• _EXERCISE AIM_: Pull out every line of the entries below that contains the string "coord". Case counts.

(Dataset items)
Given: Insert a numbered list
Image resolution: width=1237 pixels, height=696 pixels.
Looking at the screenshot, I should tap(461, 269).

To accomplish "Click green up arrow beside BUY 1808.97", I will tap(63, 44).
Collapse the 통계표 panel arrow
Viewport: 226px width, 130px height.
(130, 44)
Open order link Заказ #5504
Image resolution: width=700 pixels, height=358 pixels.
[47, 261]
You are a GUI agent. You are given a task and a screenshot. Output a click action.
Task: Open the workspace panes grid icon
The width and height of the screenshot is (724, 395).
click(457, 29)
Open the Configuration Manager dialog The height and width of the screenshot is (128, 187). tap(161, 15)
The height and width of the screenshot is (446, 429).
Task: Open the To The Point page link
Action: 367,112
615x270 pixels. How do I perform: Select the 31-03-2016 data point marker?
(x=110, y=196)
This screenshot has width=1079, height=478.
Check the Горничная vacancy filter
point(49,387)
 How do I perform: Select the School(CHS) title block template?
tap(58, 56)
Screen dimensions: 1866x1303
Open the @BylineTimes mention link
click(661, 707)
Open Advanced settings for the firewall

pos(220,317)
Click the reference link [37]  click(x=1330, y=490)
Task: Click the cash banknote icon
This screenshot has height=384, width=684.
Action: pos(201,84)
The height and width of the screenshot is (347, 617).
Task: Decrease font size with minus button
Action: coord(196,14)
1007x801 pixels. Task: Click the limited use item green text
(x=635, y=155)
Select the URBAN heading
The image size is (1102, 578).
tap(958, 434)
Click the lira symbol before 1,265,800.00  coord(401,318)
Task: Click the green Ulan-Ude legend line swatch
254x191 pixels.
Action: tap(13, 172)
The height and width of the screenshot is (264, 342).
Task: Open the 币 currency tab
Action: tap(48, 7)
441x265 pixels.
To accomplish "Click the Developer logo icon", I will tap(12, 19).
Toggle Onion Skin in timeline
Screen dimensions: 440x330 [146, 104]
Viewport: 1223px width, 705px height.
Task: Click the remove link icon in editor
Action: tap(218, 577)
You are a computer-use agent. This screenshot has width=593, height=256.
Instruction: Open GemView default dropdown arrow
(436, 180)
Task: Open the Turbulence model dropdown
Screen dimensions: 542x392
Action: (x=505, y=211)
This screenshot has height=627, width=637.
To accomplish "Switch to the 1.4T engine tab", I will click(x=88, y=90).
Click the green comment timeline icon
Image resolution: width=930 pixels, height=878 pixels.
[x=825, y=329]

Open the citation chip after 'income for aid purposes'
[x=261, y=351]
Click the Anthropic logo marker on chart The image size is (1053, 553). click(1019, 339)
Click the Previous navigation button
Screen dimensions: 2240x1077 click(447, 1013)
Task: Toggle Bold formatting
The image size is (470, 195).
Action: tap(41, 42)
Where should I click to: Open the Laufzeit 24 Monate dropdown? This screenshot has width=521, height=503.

• _WRITTEN ANSWER_:
Action: coord(196,14)
Click the lira symbol before 1,265,800.00  coord(401,318)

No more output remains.